117 Kan. 192 | Kan. | 1924

The opinion of the court was delivered by

Johnston, C. J.:

This is an appeal by the Pittsburg Paving Brick Company and the Coffeyville Vitrified Brick and Tile Company from a conviction for the violation of the anti-trust law.

The indictment under which the conviction was based charged in substance that the Pittsburg Paving Brick Company and the Coffeyville Brick and Tile Company, and also the Buffalo Brick Company, through certain of its officers who were also accused, entered into a trust combination by which one Oswald, a citizen of Reno county, should represent himself to be acting in the public interest for the building of roads, and actuated only by a desire to serve the people of the community, should procure the signing of petitions for the creation of a benefit district and the construction of a road paved with brick from Hutchinson through Nickerson to the county line, known as “Federal Project No. 15.” At a conference of these parties it was agreed that the company chosen to furnish the brick used on the project should pay Oswald three cents per square yard for the bricks delivered for any part of the project, and that Townsley, who should assist in procuring petitions and in the building of the road with brick, should receive one cent per square yard from the company whose bid for the supply of brick should be accepted. It was alleged to have been a part of the trust agreement that each brick company should become bidders for supplying the brick for the project, and that whatever company secured the contract should assume the obligations with Oswald and Townsley, and carry out *194the unlawful agreement. 'It was further alleged that bids were made and contracts were awarded to the Pittsburg Paving Brick Company and the Coffeyville Vitrified Brick and Tile Company, and performance of the contracts was at once entered on by these companies.
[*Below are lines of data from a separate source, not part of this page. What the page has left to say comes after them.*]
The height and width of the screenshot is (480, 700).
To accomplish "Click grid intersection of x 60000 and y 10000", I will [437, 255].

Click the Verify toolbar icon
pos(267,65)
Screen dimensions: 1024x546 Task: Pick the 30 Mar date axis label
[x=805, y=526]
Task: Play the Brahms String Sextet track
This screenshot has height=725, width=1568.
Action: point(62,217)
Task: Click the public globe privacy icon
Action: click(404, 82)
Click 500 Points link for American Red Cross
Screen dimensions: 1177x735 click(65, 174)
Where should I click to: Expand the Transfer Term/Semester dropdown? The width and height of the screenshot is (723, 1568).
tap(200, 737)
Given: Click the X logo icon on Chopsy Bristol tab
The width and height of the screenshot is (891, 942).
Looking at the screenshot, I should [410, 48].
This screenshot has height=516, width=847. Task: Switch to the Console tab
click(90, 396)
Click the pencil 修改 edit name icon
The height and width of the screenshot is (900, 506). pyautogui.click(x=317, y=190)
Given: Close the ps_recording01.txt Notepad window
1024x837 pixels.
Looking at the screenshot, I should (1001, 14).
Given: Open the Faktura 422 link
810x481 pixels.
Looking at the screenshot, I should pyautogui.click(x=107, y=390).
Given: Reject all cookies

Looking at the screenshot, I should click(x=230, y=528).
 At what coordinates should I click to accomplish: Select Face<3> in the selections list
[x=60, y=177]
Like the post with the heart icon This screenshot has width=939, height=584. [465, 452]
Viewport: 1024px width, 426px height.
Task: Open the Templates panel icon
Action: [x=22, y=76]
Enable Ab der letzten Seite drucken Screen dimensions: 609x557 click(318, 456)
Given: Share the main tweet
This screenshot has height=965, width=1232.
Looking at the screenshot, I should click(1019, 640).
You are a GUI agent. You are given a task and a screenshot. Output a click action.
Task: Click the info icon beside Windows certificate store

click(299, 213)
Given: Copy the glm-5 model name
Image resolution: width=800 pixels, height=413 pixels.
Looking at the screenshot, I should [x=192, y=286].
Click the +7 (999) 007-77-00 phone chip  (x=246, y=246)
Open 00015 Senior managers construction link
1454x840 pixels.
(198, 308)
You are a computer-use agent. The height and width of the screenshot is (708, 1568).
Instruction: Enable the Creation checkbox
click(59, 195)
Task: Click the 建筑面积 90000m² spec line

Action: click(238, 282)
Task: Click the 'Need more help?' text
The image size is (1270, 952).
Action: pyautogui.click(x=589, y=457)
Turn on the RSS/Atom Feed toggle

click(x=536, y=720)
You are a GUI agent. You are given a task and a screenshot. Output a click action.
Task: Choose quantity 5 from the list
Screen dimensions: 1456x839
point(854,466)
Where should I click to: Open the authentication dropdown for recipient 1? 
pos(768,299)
Later each of these companies sent money to their representative in Hutchinson which was paid to Oswald and Townsley. The payments were of considerable amounts, and were made by means of check to the order of the representative of the company, who deposited them to his own account and issued his personal checks to Oswald and Townsley. No record was made of these transactions, no letter was sent with the checks, nor any explanation inclosed in the envelopes which contained the checks. It was further alleged that the carrying out of the trust agreements and the payment so made as provided in the agreements greatly increased the cost of the brick to the consumers.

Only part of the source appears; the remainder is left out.